A Trilogia dos Dólares de Sergio Leone é um marco do faroeste. Aqui você pode descobrir quais dois mitos Três Homens em Conflito fomentaram e perpetuaram.
Cineastas e historiadores sempre pareceram estar em desacordo. Ridley Scott, por exemplo, forneceu recentemente muitos bons exemplos disso, tendo enfrentado muitas críticas, especialmente de públicos com conhecimento histórico, por seus épicos Napoleão e Gladiador 2 — afinal, Napoleão Bonaparte não bombardeou as pirâmides nem havia tubarões no Coliseu.
Mas não são apenas os sucessos de bilheteria recentes que são repetidamente analisados por especialistas, mas também clássicos da história do cinema: por exemplo, um renomado especialista em filmes do Velho Oeste também dissecou Três Homens em Conflito, a parte central da lendária Trilogia dos Dólares de Sergio Leone, que permanece inesquecível, entre outras coisas, por causa do icônico duelo triplo entre Clint Eastwood, Lee Van Cleef e Eli Wallach.
“Toda essa ideia de duelo rápido é um completo absurdo”
Em um vídeo produzido para especialistas, o historiador Michael Grauer examinou vários filmes de faroeste em busca de sua precisão histórica e concluiu, por exemplo, que um clássico de John Wayne retrata o Velho Oeste de forma particularmente realista.

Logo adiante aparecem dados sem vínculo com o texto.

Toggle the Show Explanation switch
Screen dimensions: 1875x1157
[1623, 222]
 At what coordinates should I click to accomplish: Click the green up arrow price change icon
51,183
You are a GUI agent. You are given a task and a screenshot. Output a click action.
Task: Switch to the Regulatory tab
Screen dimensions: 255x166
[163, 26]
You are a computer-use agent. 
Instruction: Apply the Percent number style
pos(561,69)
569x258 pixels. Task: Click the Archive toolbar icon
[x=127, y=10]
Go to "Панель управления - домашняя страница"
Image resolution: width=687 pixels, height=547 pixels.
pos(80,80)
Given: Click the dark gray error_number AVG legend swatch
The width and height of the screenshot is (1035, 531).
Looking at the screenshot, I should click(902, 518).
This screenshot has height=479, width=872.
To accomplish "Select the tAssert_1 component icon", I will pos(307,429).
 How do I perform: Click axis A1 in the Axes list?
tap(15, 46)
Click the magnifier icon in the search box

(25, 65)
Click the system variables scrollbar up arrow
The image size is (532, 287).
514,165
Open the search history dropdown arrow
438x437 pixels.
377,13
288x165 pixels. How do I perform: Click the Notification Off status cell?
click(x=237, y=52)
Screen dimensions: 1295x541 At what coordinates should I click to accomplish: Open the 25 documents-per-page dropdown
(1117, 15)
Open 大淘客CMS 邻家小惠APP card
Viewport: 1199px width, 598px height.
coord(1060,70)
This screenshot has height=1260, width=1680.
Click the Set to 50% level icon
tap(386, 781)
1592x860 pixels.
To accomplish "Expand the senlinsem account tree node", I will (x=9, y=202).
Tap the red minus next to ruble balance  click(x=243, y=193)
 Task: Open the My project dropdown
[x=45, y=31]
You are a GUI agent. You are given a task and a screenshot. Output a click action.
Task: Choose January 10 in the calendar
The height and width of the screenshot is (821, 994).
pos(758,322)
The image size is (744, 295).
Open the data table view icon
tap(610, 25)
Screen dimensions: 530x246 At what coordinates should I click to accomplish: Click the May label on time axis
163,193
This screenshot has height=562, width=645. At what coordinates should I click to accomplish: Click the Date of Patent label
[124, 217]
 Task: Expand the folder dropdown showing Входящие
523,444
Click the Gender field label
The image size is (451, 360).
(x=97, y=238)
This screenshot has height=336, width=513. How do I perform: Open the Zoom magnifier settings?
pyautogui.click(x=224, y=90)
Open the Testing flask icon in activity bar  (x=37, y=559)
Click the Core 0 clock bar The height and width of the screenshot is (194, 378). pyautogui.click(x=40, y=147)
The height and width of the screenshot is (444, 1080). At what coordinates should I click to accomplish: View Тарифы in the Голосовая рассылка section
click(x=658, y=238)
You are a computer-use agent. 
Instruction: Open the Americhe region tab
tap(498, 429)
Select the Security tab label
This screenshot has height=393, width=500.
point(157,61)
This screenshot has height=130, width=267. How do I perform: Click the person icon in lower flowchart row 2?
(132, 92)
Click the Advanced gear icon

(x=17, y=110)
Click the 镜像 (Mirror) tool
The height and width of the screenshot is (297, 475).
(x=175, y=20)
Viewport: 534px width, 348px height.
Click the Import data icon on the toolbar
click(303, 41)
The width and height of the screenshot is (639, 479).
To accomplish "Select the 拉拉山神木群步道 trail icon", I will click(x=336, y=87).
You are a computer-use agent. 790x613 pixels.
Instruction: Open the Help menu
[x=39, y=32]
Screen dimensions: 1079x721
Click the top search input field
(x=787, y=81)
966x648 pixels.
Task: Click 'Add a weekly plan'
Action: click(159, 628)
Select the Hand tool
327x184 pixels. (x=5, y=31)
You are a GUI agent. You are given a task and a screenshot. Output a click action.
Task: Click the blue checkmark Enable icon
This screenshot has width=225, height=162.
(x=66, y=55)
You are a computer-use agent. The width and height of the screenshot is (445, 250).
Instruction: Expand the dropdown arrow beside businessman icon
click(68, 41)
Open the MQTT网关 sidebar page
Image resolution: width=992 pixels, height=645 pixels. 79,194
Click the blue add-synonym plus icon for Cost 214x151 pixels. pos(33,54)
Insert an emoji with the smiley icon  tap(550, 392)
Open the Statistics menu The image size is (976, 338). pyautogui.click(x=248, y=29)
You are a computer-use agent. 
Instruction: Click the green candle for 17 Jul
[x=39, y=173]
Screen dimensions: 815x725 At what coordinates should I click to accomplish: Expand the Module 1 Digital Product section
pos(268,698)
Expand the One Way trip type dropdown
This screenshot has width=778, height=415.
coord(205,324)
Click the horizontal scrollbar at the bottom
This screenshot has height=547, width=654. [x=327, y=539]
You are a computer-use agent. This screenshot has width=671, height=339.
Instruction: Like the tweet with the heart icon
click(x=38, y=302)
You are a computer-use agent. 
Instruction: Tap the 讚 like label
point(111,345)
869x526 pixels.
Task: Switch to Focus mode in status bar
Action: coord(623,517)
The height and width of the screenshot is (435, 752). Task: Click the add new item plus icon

Bem diferente é Três Homens em Conflito:
“O maior mito sobre o Velho Oeste é que [todos os homens] eram pistoleiros”, disse Grauer. “Isso é um absurdo. O período que as pessoas geralmente associam ao Velho Oeste é principalmente a segunda metade do século XIX. As únicas pessoas que portavam armas eram criminosos, soldados e policiais. Em todas as cidades pecuárias, era ilegal portar armas dentro dos limites da cidade. Sim, havia armas de fogo no Oeste, mas não da forma como são retratadas nos filmes de faroeste.”
Três Homens em Conflito é um dos exemplos mais populares dessa representação distorcida e contribuiu significativamente para manter esse mito na mente das pessoas. E não é o único: “Toda essa ideia de duelo rápido é um completo absurdo”, esclarece Grauer.
A arte e a realidade em conflito
O historiador continuou o discurso alegando que “o revólver ainda era relativamente novo na época. Existia desde a década de 1830, mas era notoriamente impreciso. Os atiradores geralmente ficavam tão distantes um do outro que provavelmente precisavam esvaziar todo o tambor para conseguir um tiro decente. [...] Essa falta de precisão nos duelos rápidos é um dos aspectos que nunca é mostrado em filmes ou na televisão.”
Michael Grauer provavelmente está correto em suas observações, mesmo que ignore o fato de que o cinema em geral, e o faroeste italiano em particular, sempre se interessou mais pelos mitos da era do Velho Oeste do que por sua representação mais realista.